Friday and Saturday, the hours of operation for the Manzanar Visitor Center are extended to 9:00 a.m. to 5:30 p.m. The center offers extensive exhibits and an award-winning film, as well as special Junior Ranger activities for kids. Manzanar History Association is hosting book signings by Manzanar to Mount Whitney: The Life and Times of a Lost Hiker author Hank Umemoto Saturday and Sunday, as well as the annual Selected Artists from the Henry Fukuhara Annual Alabama Hills and Manzanar Workshop art show and sale which runs through May 18.

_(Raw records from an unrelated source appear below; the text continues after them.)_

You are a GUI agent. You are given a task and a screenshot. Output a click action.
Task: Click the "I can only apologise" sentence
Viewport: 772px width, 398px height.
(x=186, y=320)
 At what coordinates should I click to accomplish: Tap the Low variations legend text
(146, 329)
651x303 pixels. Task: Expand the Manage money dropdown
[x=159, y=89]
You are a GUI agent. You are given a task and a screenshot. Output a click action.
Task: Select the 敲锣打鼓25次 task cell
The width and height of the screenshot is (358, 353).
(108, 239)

The Manzanar Committee’s 44th Annual Pilgrimage begins at noon Saturday at the Manzanar Cemetery with the procession of camp banners and a performance by UCLA Kyodo Taiko. This year’s Pilgrimage coincides with the 25th anniversary of the Civil Liberties Act, signed by President Ronald Reagan in 1988. Speakers include Karen Korematsu, daughter of Fred Korematsu and co-founder of the Fred T. Korematsu Institute for Civil Rights and Education. Manzanar Committee will honor Warren Furutani with the 2013 Sue Kunitomi Embrey Legacy Award in recognition of his decades of work spanning from the 1969 Manzanar Pilgrimage to the California State Assembly where he championed the Nisei Diploma Project as well as California’s annual Fred Korematsu Day of Civil Liberties and the Constitution.
The Pilgrimage program concludes with the traditional interfaith service and Ondo dancing. More information about the Pilgrimage program is posted on the Manzanar Committee’s website at http://blog.manzanarcommittee.

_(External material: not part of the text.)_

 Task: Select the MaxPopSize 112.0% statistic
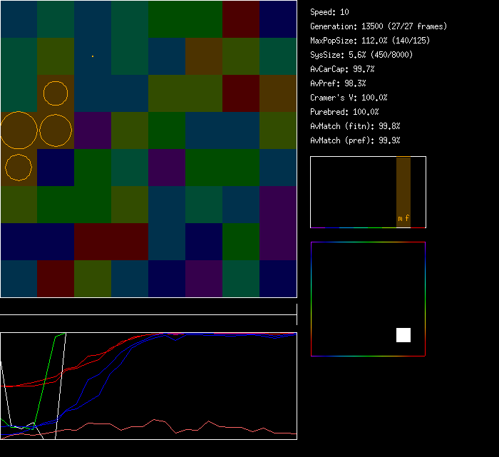[x=370, y=41]
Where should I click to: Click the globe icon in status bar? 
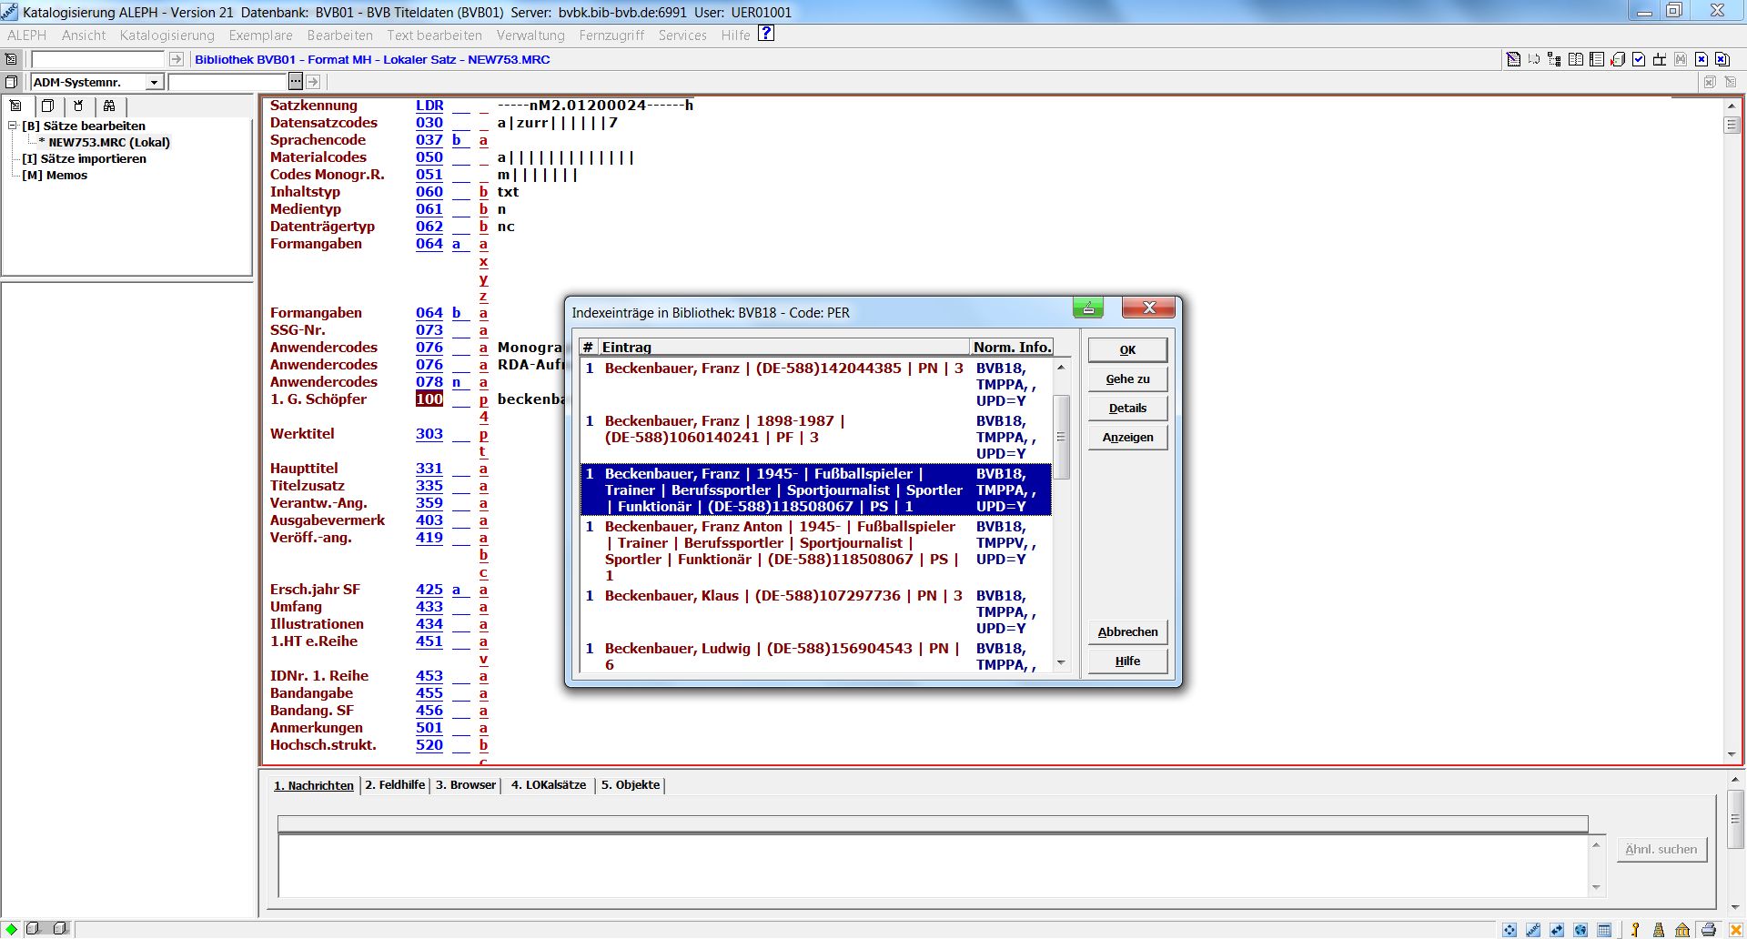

After the Pilgrimage program concludes, park rangers will offer walking tours to those wishing to explore Manzanar. Tour highlights will include the Arai Fish Pond in Block 33 where Madelon Arai Yamamoto and Manzanar archeologist Jeff Burton will share stories and updates on the pond and ongoing restoration work from approximately 2:30 to 4:00 p.m.
The Manzanar At Dusk (MAD) program begins at 5:00 p.m. Saturday at Lone Pine High School located at 538 South Main Street (Hwy. 395) in Lone Pine. The program offers participants opportunities for intergenerational discussions and sharing. The MAD program is co-sponsored by the Manzanar Committee and the Nikkei Student Unions of Cal State Long Beach, Cal Poly Pomona, UCLA, and UCSD.

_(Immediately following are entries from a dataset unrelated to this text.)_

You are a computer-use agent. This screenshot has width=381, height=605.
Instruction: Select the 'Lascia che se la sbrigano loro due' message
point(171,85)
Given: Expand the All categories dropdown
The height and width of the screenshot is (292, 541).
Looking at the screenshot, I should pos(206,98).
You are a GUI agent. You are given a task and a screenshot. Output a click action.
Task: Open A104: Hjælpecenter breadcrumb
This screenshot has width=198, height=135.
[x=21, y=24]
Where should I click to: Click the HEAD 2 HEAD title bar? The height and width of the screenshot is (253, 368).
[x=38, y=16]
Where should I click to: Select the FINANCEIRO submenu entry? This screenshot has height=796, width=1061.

Sunday’s events begin at 9:30 a.m., with the dedication of a plaque at the Manzanar Visitor Center honoring the eleven people who served on the Manzanar Advisory Commission. From 1992 to 2002, Congress authorized the Commission, composed of “former internees, local residents, tribal representatives, and the public,” to guide Manzanar’s development, management, and interpretation.
At 10:30 a.m. Sunday, Karen Korematsu will present a program entitled Fred Korematsu: The Man Who said “No” to the Internment of Japanese Americans in the visitor center’s west theater. After the presentation, Ms. Korematsu will provide a free copy of the Fred T. Korematsu Teaching Kit tp each educator who attends the program. The kit features resources designed to connect World War II history to a post-9/11 world.
With the exception of Friday evening’s reception and Saturday evening’s MAD program, all events will take place at Manzanar National Historic Site located at 5001 Hwy. 395, six miles south of Independence, nine miles north of Lone Pine, and approximately 230 miles northeast of Los Angeles. The Manzanar Visitor Center is open daily from 9:00 a.m. to 4:30 p.m., with extended hours (to 5:30 p.m.) on Friday, April 26 and Saturday, April 27. There is no food service at Manzanar. Please bring a lunch or snacks, water, and, if possible, a chair. Wear a hat and comfortable shoes and dress for the weather.
For more information, please call (760) 878-2194 ext. 3310, visit www.nps.gov/manz or check out www.facebook.com/
I like the historical implications of the monument. Just a few years ago it was seldom that I would observe a mixed race couple; today I continually see interesting combinations. Prior to technological advances that facilitated mass worldwide transportation and communication, we used ethnicity to identify our enemies. Today, with… Read more »
The tragedy of Manzanar and other such internment camps was that we arrested and imprisoned US citizens, many natural born US citizens, merely for being of Japanese ancestry. I believe we have learned that lesson and will not repeat it.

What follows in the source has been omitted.